The current crisis coincides with the 100th anniversary of the partition of Ireland, imposed by London after a war of independence liberated the majority of the country from British rule. Through partition, Britain’s rulers sought to minimize the loss of the Irish Republic, shore up their dwindling world role, and entrench their domination over the most profitable industries in the North. Through divide and rule, pitting Protestants against Catholics, London aimed to undermine working-class solidarity and struggle in both Ireland and the U.K.

Massive struggles in the Six Counties of Northern Ireland against anti-Catholic discrimination in employment, housing, education and political representation exploded at the end of the 1960s. The civil rights movement gained support of working people in the South and internationally.

Failure to crush civil rights fight

In 1969 the U.K.’s Labour government sent troops to the North in an attempt to repress these mobilizations and prevent them threatening the British rulers’ hold over their prized possession. During the ensuing conflict, London interned thousands without trial, silenced Irish nationalist leaders and unleashed deadly violence against protesters demanding civil and national rights. Nonetheless, the nationalists fought back and scored some victories.

The 1998 Good Friday Agreement between London, Dublin and political parties in Northern Ireland registered some of these gains. Through these battles most anti-Catholic discrimination was reversed and the British rulers dismantled much of their repressive apparatus across the province.

The agreement kept Northern Ireland in the United Kingdom. Divide and rule was perpetuated with so-called peace walls — some 100 physical barriers that still separate areas where Catholics or Protestants predominate in Belfast and other towns — and segregated education continued. But huge blows were dealt to sectarian divisions among working people.

At the same time the agreement marked the weakness of British imperialism and gave a boost to all-Ireland capitalist development. It established a Northern Ireland Assembly that would collaborate with the government of the Irish Republic on cross-border issues.
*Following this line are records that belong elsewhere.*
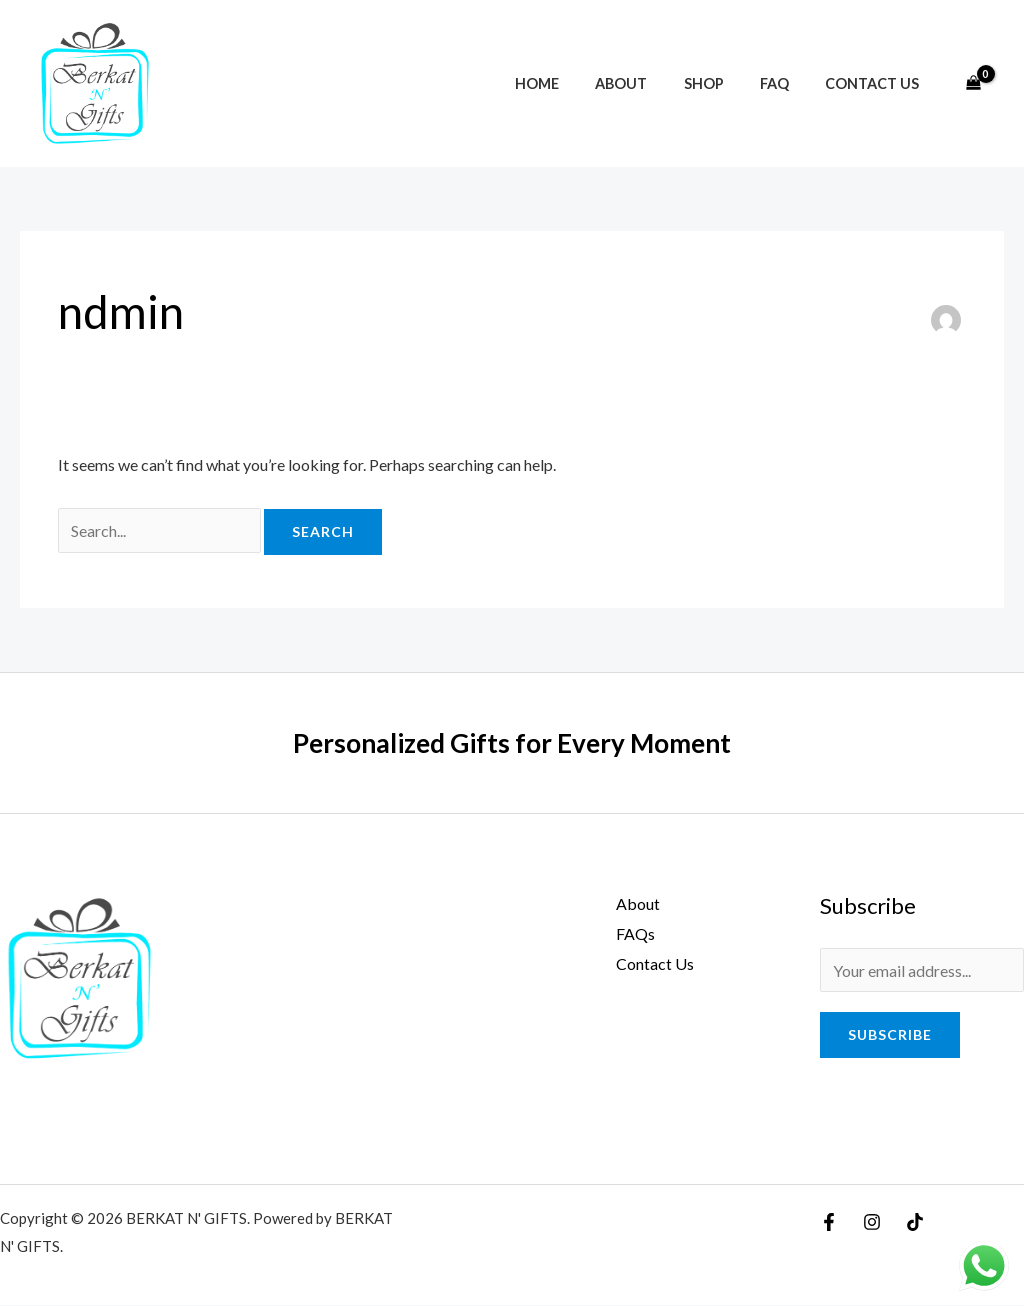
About (647, 83)
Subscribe (890, 1035)
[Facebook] (829, 1223)
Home (571, 83)
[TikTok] (915, 1223)
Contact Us (876, 83)
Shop (722, 83)
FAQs (634, 933)
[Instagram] (872, 1223)
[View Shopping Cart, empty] (973, 84)
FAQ (785, 83)
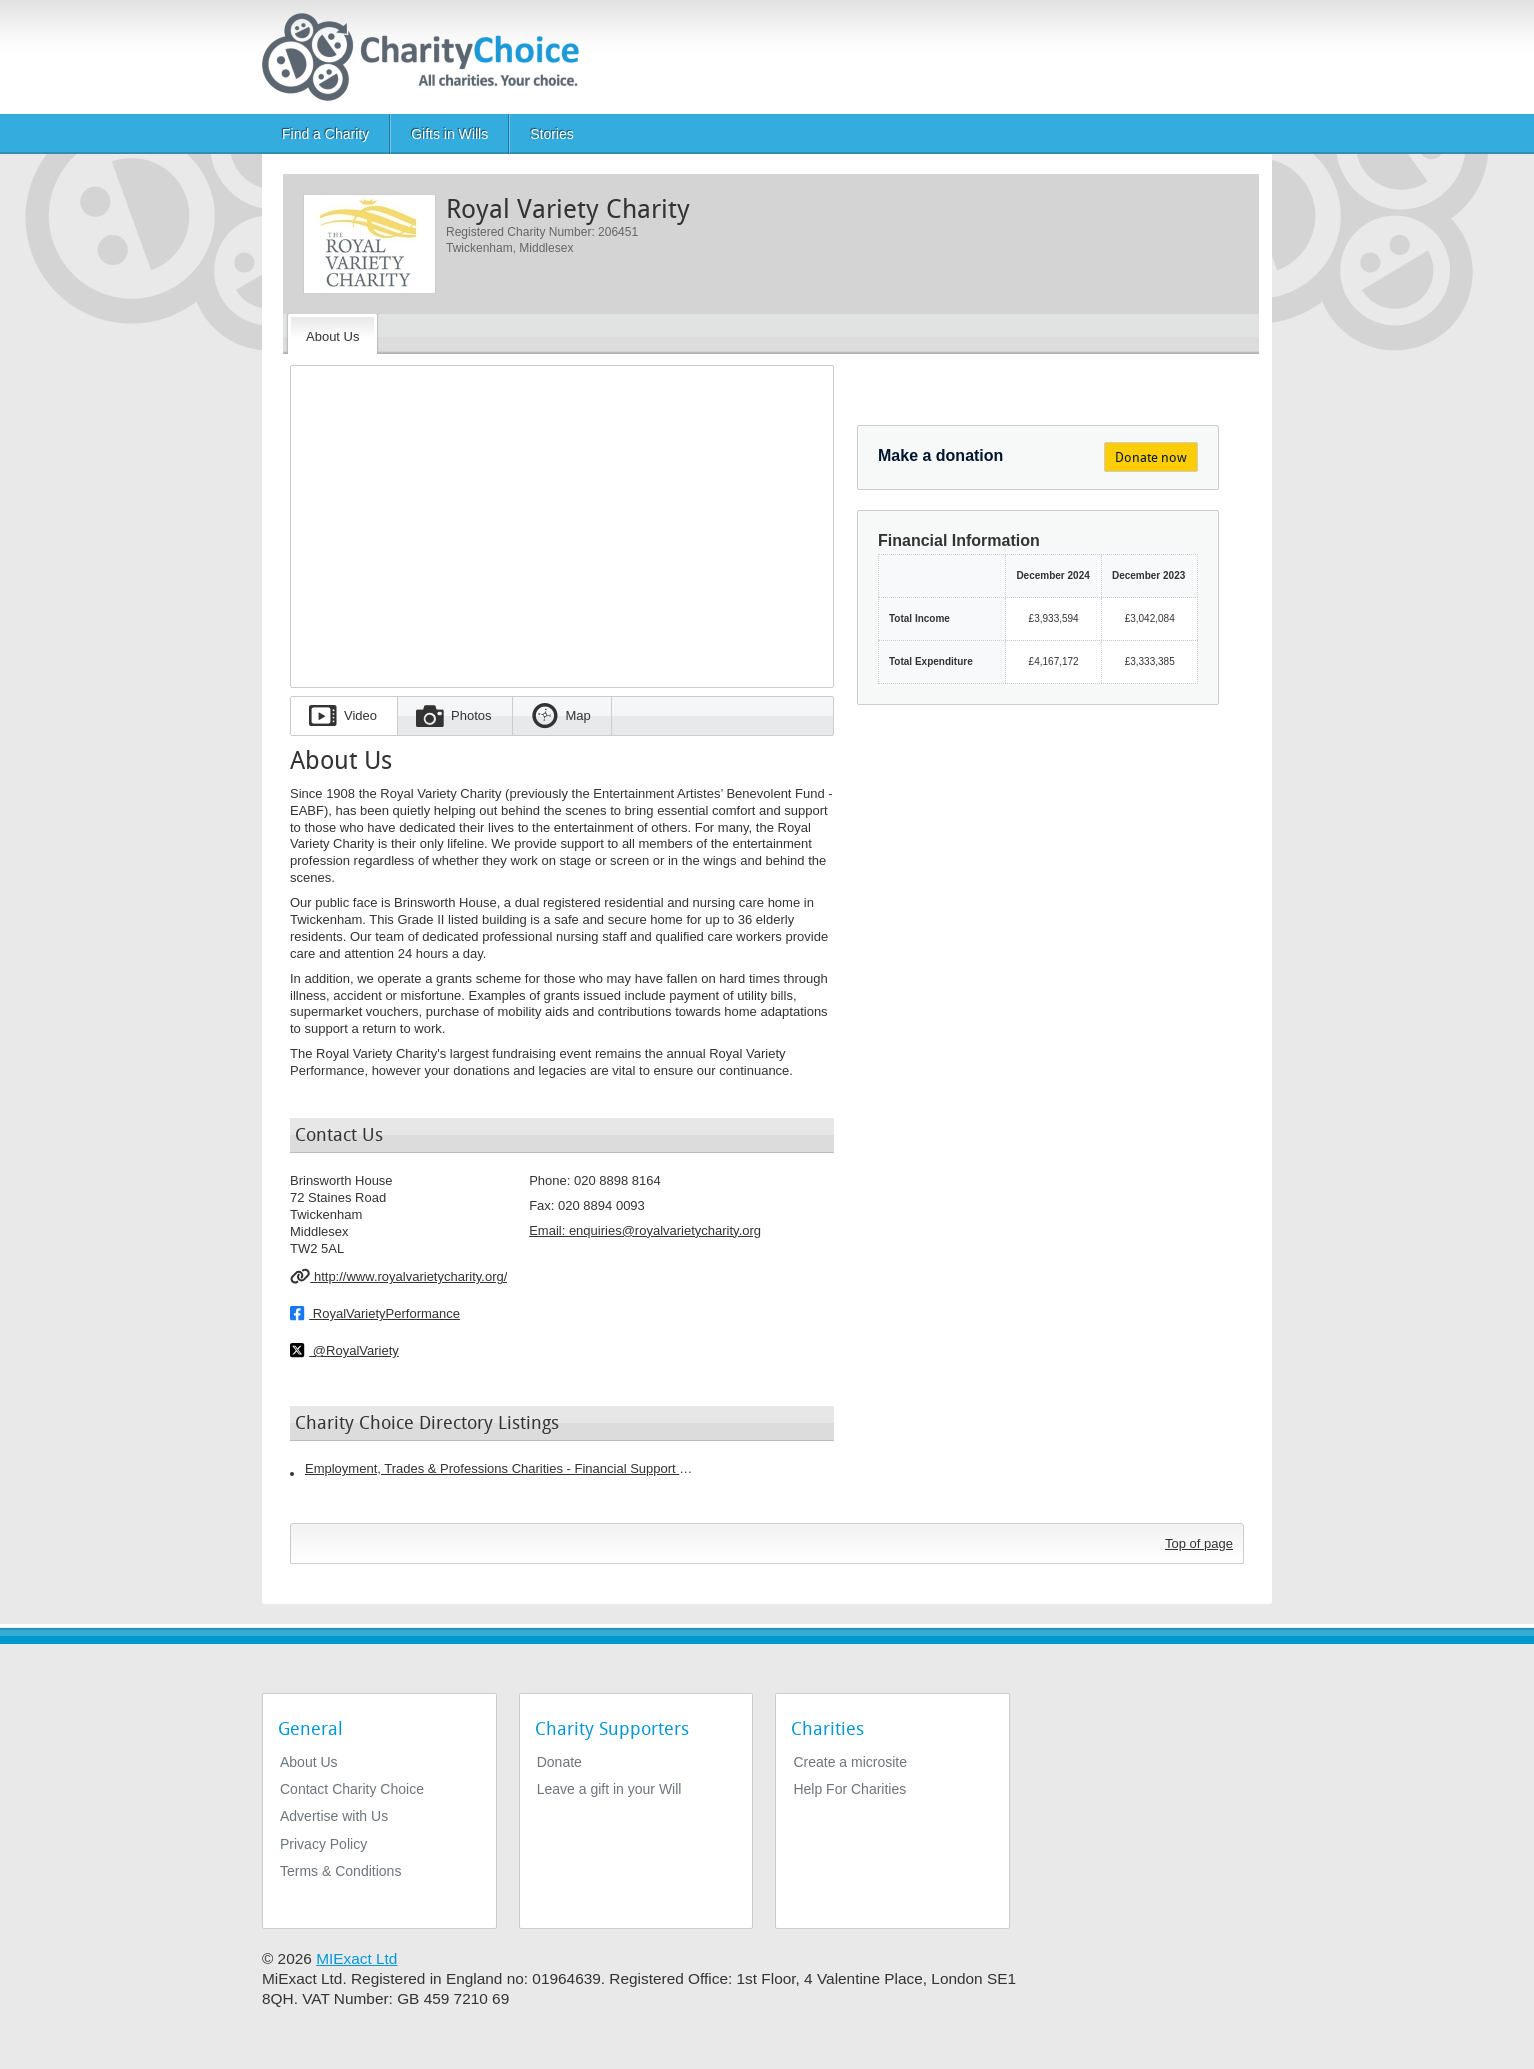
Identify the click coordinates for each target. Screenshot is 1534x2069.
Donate (559, 1762)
Much of the industry in the North, so precious to British capital a century ago, is in terminal decline. Foreign investment has sought new industries in the South and cross-border trade and investment has grown. The weighty agricultural sector has always had an all-Ireland character.

Sinn Fein, a bourgeois nationalist party that was a key force in the civil rights struggle, has made electoral gains in the Republic. These come at the expense of the Fianna Fail and Fine Gael parties, which are currently in a coalition government with the Greens.

“The United Kingdom of Great Britain and Northern Ireland is looking anything but united,” opined the editors of the Sunday Times May 2 on the eve of the 100th anniversary.

“London’s rule over Northern Ireland should be ended now,” Andrés Mendoza, the Communist League candidate for London mayor, told the Militant May 3. For decades the CL has fought unconditionally for Irish self-determination. “This is in the interests of working people in Ireland and Britain. It should be fought for by the labor movement in the U.K., paving the way to unite workers and farmers in struggle, along the road to a workers and farmers government in each country.”